Crema, 4 luglio 2018 - Non si chiude, non è una moschea, l’amministrazione ha intenzione di indire un nuovo bando per l’assegnazione di una porzione d’area in via Milano dove costruire un luogo di culto, bando al quale il Centro culturale islamico potrà partecipare. Lo dice la lettera che Bouzaiane Dhaouadi ha inviato all’amministrazione di Crema per rispondere alle contestazioni, prima che l’amministrazione stessa prendesse le decisioni del caso. Il provvedimento della sindaca era atteso, dopo la sua arrabbiatura per il video postato dai fedeli sulla pagina dell’associazione, video poi rimosso in fretta.
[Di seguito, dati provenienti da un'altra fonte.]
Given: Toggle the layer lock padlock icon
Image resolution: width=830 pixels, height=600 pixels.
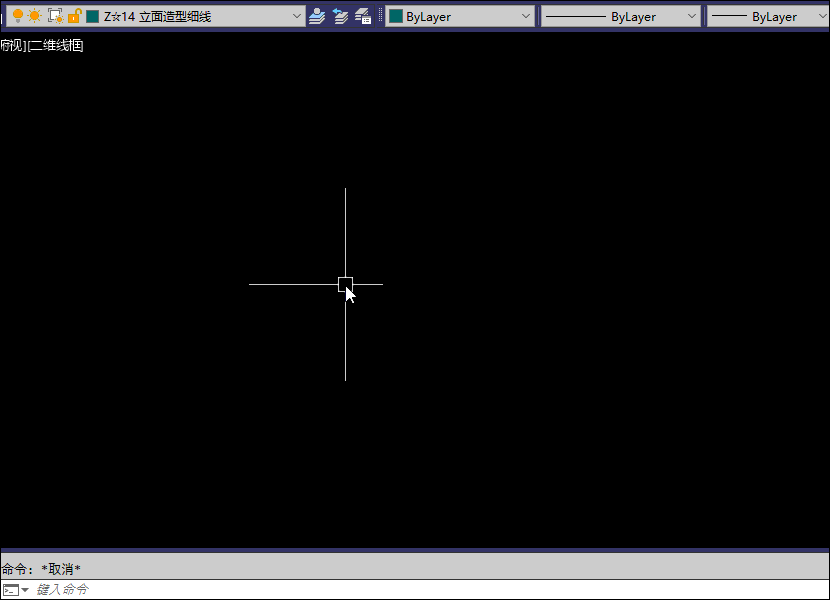Looking at the screenshot, I should click(x=74, y=16).
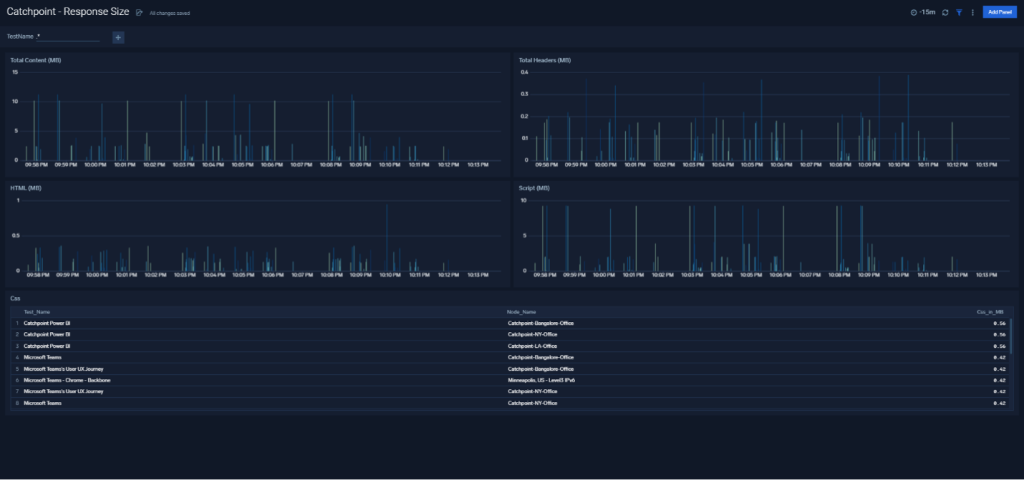This screenshot has height=483, width=1024.
Task: Click into the TestName filter field
Action: 68,37
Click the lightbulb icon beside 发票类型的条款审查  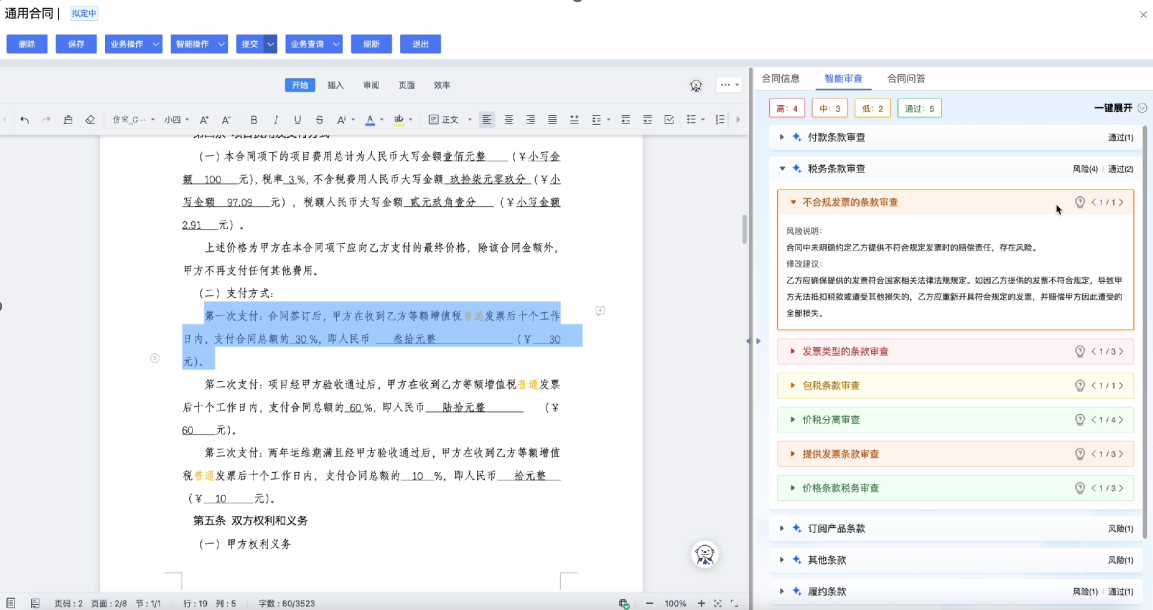coord(1080,352)
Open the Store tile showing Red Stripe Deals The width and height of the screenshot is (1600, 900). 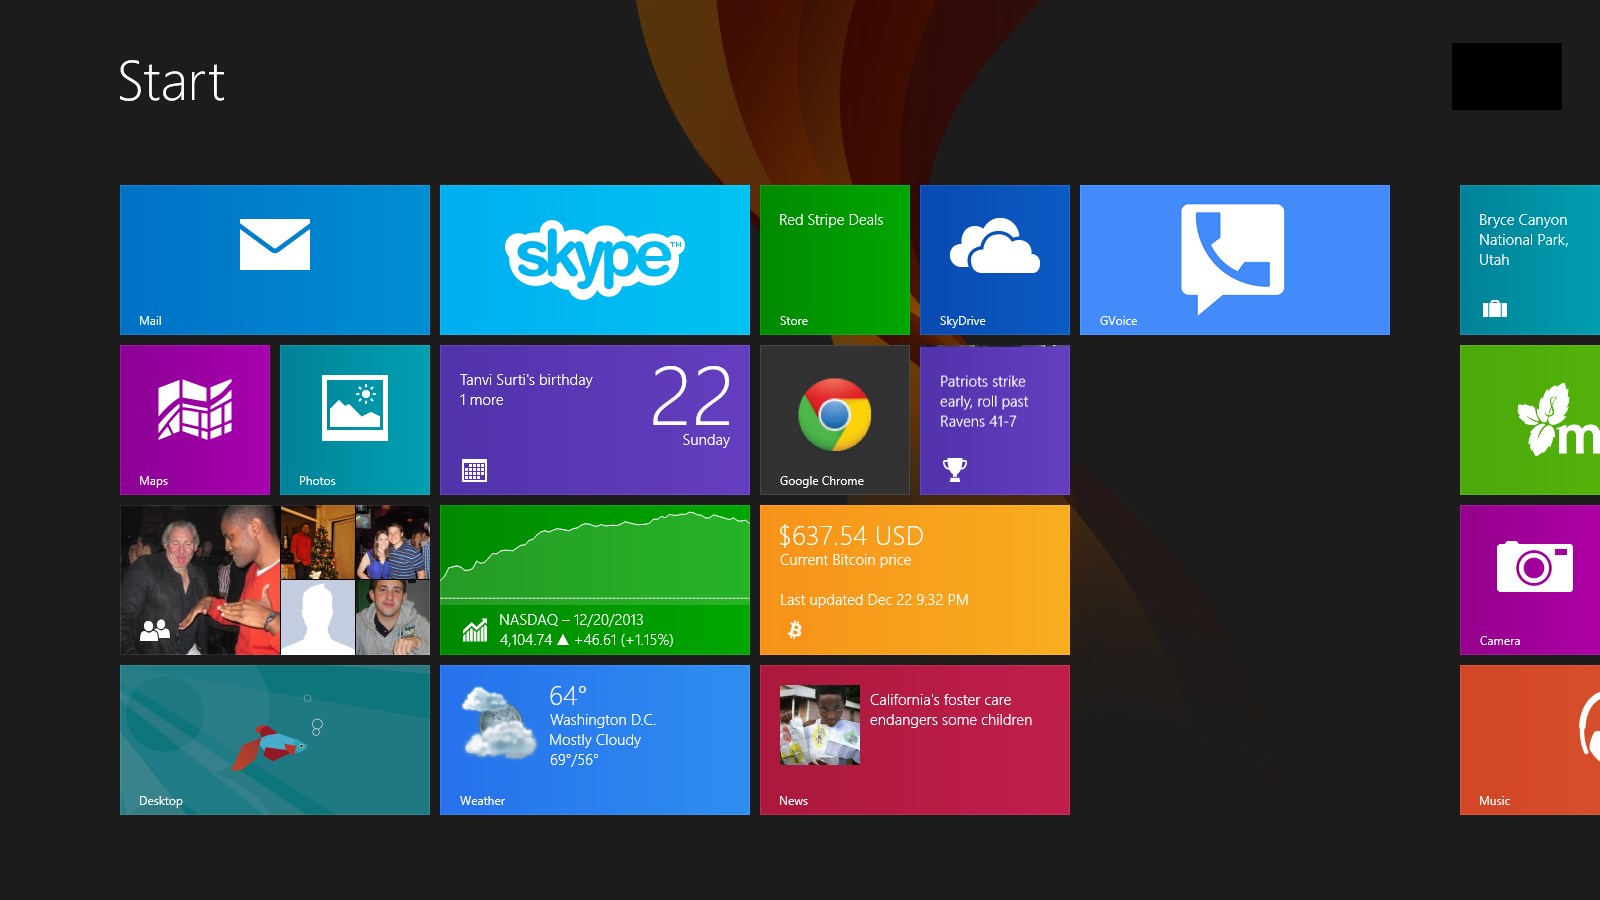point(834,259)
Lei stessa aveva scritto che avrebbe voluto chiudere il capannone di via Rossignoli nel quale, al di là di ogni dubbio, si prega. Ma, al momento delle decisioni, la misura prospettata dalla prima cittadina non è stata presa, anche perché non si può attuare. Quindi, con un’ordinanza, il comune di Crema intima all’associazione degli islamici di ripristinare i luoghi entro 30 giorni, cioè togliere i tappeti e far tornare il capannone un luogo dove si produce.

Ma nella lettera del presidente degli islamici si dice chiaramente che quella è la sede dell’associazione e che loro possono fare tutto quel che è previsto. Tranne pregare. Di più. Nella lettera c’è un passaggio nuovo: «L’amministrazione (…) aveva manifestato (durante l’incontro del 5 giugno scorso, ndr) l’intenzione di indire un nuovo bando per l’assegnazione di una porzione di via Milano 3 (luogo di culto, ndr) cui l’associazione culturale avrebbe potuto candidarsi per la realizzazione di un luogo di culto islamico». Quindi, c’è l’intenzione da parte dell’amministrazione di rifare il bando per cercare di assegnare il luogo di culto, dopo il fallimento di quello di due anni fa, al quale partecipò la stessa associazione che però fu estromessa per mancanza dei requisiti richiesti.

Una notizia che non mancherà di rinfocolare le polemiche sulla costruzione della moschea in città. Visto il contenuto della lettera, che non è stata resa pubblica, si capisce l’irritazione della sindaca. «Le controdeduzioni addotte dalla comunità islamica circa l’avvenuta preghiera nel capannone di via Rossignoli non ci sono parse minimamente convincenti, anzi, semmai avvalorano l’idea di una comunità che non ha saputo prendere sul serio gli impegni assunti con l’amministrazione e in cui mancano effettivo controllo e comunicazione interna», dice Stefania Bonaldi. Infine, c’è anche un’indiscrezione che da tempo gira in città. Durante una ispezione alle forze dell’ordine che si sono presentate per entrare nel capannone è stato richiesto di togliersi le scarpe. E loro hanno ottemperato.